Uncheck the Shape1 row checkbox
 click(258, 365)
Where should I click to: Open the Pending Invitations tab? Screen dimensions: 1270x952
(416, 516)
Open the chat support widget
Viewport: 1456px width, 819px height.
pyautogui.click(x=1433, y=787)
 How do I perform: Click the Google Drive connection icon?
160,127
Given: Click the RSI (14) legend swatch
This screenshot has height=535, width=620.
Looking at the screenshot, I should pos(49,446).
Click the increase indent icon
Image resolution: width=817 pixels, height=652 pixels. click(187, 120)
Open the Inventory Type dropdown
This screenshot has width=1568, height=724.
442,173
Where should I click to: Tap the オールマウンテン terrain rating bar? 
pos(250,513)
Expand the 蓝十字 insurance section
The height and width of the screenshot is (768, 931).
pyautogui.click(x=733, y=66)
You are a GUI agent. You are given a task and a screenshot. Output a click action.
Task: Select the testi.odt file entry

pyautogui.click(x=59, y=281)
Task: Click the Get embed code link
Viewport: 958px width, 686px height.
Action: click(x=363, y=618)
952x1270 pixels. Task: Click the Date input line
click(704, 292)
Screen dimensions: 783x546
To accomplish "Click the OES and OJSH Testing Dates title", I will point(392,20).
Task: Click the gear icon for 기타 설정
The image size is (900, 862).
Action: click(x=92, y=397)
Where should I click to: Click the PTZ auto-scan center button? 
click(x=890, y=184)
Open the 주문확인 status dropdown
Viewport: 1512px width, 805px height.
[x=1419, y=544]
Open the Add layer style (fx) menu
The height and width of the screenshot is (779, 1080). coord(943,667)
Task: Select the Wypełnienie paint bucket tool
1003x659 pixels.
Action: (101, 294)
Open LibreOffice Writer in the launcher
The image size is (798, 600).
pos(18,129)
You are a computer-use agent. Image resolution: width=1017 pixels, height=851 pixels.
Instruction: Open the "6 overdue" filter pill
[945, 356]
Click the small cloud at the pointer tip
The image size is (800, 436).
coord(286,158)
#####
▶ Short exercise: Copy all of the records above line for line, without changing anything.

▶ Answer to this problem:
Uncheck the Shape1 row checkbox
 click(258, 365)
Where should I click to: Open the Pending Invitations tab? Screen dimensions: 1270x952
(416, 516)
Open the chat support widget
Viewport: 1456px width, 819px height.
pyautogui.click(x=1433, y=787)
 How do I perform: Click the Google Drive connection icon?
160,127
Given: Click the RSI (14) legend swatch
This screenshot has height=535, width=620.
Looking at the screenshot, I should pos(49,446).
Click the increase indent icon
Image resolution: width=817 pixels, height=652 pixels. click(187, 120)
Open the Inventory Type dropdown
This screenshot has width=1568, height=724.
442,173
Where should I click to: Tap the オールマウンテン terrain rating bar? 
pos(250,513)
Expand the 蓝十字 insurance section
The height and width of the screenshot is (768, 931).
pyautogui.click(x=733, y=66)
You are a GUI agent. You are given a task and a screenshot. Output a click action.
Task: Select the testi.odt file entry

pyautogui.click(x=59, y=281)
Task: Click the Get embed code link
Viewport: 958px width, 686px height.
Action: click(x=363, y=618)
952x1270 pixels. Task: Click the Date input line
click(704, 292)
Screen dimensions: 783x546
To accomplish "Click the OES and OJSH Testing Dates title", I will point(392,20).
Task: Click the gear icon for 기타 설정
The image size is (900, 862).
Action: click(x=92, y=397)
Where should I click to: Click the PTZ auto-scan center button? 
click(x=890, y=184)
Open the 주문확인 status dropdown
Viewport: 1512px width, 805px height.
[x=1419, y=544]
Open the Add layer style (fx) menu
The height and width of the screenshot is (779, 1080). coord(943,667)
Task: Select the Wypełnienie paint bucket tool
1003x659 pixels.
Action: (101, 294)
Open LibreOffice Writer in the launcher
The image size is (798, 600).
pos(18,129)
You are a computer-use agent. Image resolution: width=1017 pixels, height=851 pixels.
Instruction: Open the "6 overdue" filter pill
[945, 356]
Click the small cloud at the pointer tip
The image size is (800, 436).
coord(286,158)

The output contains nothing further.